Im Auftrag des Landes Nordrhein-Westfalen startet im Februar 2019 eine wissenschaftliche Untersuchung zur Frage der Bedarfsermittlung zum Hilfesystem für gewaltbetroffene Frauen. Ziel ist es, das bestehende Unterstützungssystem zu optimieren und Angebotslücken zu schließen. Die Ergebnisse sollen im Frühjahr 2020 vorliegen.
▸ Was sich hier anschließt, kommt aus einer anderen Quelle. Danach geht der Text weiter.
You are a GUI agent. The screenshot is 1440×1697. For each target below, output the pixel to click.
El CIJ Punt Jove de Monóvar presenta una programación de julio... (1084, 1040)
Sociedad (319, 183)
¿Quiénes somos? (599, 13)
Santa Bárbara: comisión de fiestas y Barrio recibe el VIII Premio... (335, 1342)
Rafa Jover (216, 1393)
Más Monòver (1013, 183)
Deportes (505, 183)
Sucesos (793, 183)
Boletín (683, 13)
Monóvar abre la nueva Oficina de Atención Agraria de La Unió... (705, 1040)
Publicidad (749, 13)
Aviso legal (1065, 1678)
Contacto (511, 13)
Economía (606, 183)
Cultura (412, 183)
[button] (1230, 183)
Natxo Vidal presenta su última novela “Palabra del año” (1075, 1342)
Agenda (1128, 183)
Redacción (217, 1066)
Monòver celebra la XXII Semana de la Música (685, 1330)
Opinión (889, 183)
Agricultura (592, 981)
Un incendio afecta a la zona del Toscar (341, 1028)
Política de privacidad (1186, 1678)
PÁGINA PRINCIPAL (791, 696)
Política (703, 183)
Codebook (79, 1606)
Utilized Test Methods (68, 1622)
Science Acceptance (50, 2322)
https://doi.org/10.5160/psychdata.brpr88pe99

Nach Auswertung der Analysen soll dann eine Formulierung der politischen Handlungserfordernisse erfolgen.
Zur weiteren Planung des Hilfesystems in Düsseldorf findet unter anderem vor dem Hintergrund dieser Studie, die im Zusammenhang mit der Zielvereinbarung über die Zukunftssicherung der Frauenhäuser in Nordrhein-Westfalen steht, derzeit ein Abstimmungsprozess innerhalb der Verwaltung statt, an dem insbesondere Büro 01/02 und die Ämter 50 und 64 beteiligt sind.
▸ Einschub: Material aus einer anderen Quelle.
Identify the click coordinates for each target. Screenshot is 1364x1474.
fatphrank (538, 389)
Antwort zu Frage 2 seitens AWO Internationales Frauenhaus:
Es sollten pro 10.000 Einwohner*innen Platz für eine Familie vorgehalten werden.
Das Internationale Frauenhaus der AWO Düsseldorf verfügt derzeit über 12 Plätze (8 Plätze für Frauen und 4 Plätze für Kinder).

Antwort zu Frage 3 seitens AWO Internationales Frauenhaus:
Das Internationale Frauenhaus der AWO Düsseldorf plant eine Erweiterung um 3 Plätze für Frauen. Dies hängt ab von den Verhandlungen mit Land und Kommune.